We live in exciting times, with announcements about cutting-edge technology every week. OpenAI just released the cutting-edge text-to-image model DALLE 2.
Only a few people gained early access to a new AI system that can generate realistic graphics from natural language descriptions. It is still closed to the public.
Stability AI then released the Stable Diffusion model, an open-source variant of DALLE2. This launch has altered everything. People all across the internet were publishing quick results and being surprised by realistic art.
What is Stable Diffusion?
Stable Diffusion is a machine learning model capable of creating images from text, changing images depending on the text, and filling in details on low-resolution or low-detail images.
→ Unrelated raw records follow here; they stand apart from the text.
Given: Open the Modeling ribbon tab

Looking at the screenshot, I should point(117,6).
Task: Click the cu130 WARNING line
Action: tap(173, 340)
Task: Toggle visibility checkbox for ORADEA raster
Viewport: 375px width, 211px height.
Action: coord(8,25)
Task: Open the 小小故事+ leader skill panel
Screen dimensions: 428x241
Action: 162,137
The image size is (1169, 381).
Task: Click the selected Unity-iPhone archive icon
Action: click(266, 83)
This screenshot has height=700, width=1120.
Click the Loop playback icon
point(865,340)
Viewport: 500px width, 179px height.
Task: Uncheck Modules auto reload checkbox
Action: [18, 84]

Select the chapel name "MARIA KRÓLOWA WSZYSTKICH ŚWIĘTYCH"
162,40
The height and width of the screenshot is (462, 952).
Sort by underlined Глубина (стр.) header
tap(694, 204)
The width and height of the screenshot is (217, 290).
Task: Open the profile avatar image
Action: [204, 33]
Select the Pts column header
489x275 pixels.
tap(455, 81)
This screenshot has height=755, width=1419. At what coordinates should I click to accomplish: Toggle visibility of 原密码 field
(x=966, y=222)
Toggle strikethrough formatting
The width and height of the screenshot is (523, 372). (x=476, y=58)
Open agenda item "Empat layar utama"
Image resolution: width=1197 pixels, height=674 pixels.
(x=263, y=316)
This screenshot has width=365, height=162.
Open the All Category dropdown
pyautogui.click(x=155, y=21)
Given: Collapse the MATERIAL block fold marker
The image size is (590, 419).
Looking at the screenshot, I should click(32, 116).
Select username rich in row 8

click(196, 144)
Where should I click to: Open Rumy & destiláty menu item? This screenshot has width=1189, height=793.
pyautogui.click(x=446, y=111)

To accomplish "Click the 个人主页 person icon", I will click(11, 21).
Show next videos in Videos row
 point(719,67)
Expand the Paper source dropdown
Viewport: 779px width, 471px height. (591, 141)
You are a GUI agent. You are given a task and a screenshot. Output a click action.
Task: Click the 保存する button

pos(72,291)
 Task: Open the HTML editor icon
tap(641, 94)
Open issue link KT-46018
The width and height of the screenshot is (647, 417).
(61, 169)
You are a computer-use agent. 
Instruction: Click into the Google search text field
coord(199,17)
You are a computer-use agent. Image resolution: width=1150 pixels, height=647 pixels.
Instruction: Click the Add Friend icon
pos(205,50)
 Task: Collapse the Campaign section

But with limited local computational resources, the Stable Diffusion model takes a long time to create high-quality pictures. Running the model online using a cloud provider provides us with almost infinite computational resources and allows us to acquire excellent results much faster.
Hosting the model as a microservice also allows other creative apps to more readily exploit the model’s potential without having to deal with the complexities of running ML models online.
In this post, we will attempt to demonstrate how to develop a stable diffusion model and deploy it to AWS.
Build and Deploy Stable Diffusion
BentoML and Amazon Web Services EC2 are two options for hosting the Stable Diffusion model online. BentoML is an open-source framework for scaling machine learning services. With BentoML, we will build a reliable dispersion service and deploy it to AWS EC2.
Preparing the environment and download stable diffusion model
Install requirements and clone the repository.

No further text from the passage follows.